*Data:*
---------------
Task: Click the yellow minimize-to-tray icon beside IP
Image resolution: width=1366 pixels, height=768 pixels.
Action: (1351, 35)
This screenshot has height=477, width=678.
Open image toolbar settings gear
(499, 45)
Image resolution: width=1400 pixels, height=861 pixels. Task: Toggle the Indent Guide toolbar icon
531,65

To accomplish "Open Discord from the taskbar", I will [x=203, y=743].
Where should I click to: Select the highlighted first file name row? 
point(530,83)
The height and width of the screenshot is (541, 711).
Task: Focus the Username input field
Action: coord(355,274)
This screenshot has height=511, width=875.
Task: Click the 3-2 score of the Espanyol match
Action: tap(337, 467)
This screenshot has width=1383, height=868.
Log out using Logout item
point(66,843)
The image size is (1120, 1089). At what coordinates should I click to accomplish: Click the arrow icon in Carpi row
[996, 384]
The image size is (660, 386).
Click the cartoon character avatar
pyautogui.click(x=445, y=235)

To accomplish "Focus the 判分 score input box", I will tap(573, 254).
---------------
*Written request:* Which lines in the rows above contain the word "height"? Pick out each one and copy it in full.

*Response to the exercise:*
Image resolution: width=1366 pixels, height=768 pixels.
This screenshot has height=477, width=678.
Image resolution: width=1400 pixels, height=861 pixels. Task: Toggle the Indent Guide toolbar icon
The height and width of the screenshot is (541, 711).
This screenshot has height=511, width=875.
This screenshot has width=1383, height=868.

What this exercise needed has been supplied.